In effetti, l’esperienza didattica che mi ha più intrigato e che ho avvertito come convincente è stata quella della collega “montessoriana” che si è provata a coniugare Clio ‘92 con il potente impianto psicopedagogico di quel sistema educativo, forse proprio perché esercitando in piena responsabilità la funzione educativa di docente è riuscita a contemperare in modo armonico e non squilibrato a favore dell’uno o dell’altro, i due “corni” in gioco nella mediazione didattica, e cioè il sapere disciplinare con bambini/e in un contesto socioculturale di apprendimento.

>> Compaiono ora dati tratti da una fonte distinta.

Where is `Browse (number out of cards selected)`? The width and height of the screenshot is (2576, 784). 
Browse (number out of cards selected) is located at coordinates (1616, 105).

Laddove, viceversa, sovente la bilancia pende sempre più man mano si sale negli ordini scolastici, ma che, in ultima analisi, continua ad essere squilibrata lungo tutto il percorso scolastico, nella migliore delle ipotesi dalla parte del sapere disciplinare, se non dalla parte della vulgata del sapere enciclopedico nella maggior parte dei casi.
Una proposta, quella montessoriana, da ri-studiare bene, anche dal punto di vista storico, insieme a tante altre esperienze scolastiche innovative come quella di “Cenci-Casa laboratorio” di ricerca educativa ed artistica che si occupa di temi ecologici, interculturali e di inclusione il cui creatore, il maestro Franco Lorenzoni, ne riprende tante altre nel suo recentissimo libro “Educare controvento. Storie di maestre e maestri ribelli”.
Alla mia sensazione di “corto circuito temporale” penso abbiano contribuito in modo particolare anche le questioni che venivano poste dall’uditorio – colleghe e colleghi tutti apparentemente non alle prime armi dell’insegnamento o al primo incontro con Clio ‘92 – con domande non molto dissimili, in toni però molto più rassegnati, da quelle, come dire, di “una volta”, per usare una locuzione che non è nelle mie corde: “sacralità del manuale”, “esiguità delle ore”, “contenuti vincolanti del programma”, “demotivazione”, “disimpegno” e “impreparazione di ragazzi e ragazze”; “le prove di verifica”, “il confronto coi colleghi”; “i rapporti con le famiglie”. Espressioni di posizioni personali collocabili un po’ tra il “vorrei ma non posso” e il “potrei ma non voglio” nella pratica di un insegnamento della storia (e della geografia), sempre concepito e valutato, in modo più o meno consapevole, all’interno dei parametri fissati dal canone nazionale, euro e occidentalocentrico, quello della narrazione storica ufficiale vissuta professionalmente come unica fonte di legittimazione dell’insegnamento. Emblematica per me in tal senso l’espressione della collega del biennio delle superiori che pur aderendo convintamente alla proposta Clio ‘92 si lasciò andare ad uno sconsolato “… ma io domani devo fare le conseguenze delle guerre puniche”.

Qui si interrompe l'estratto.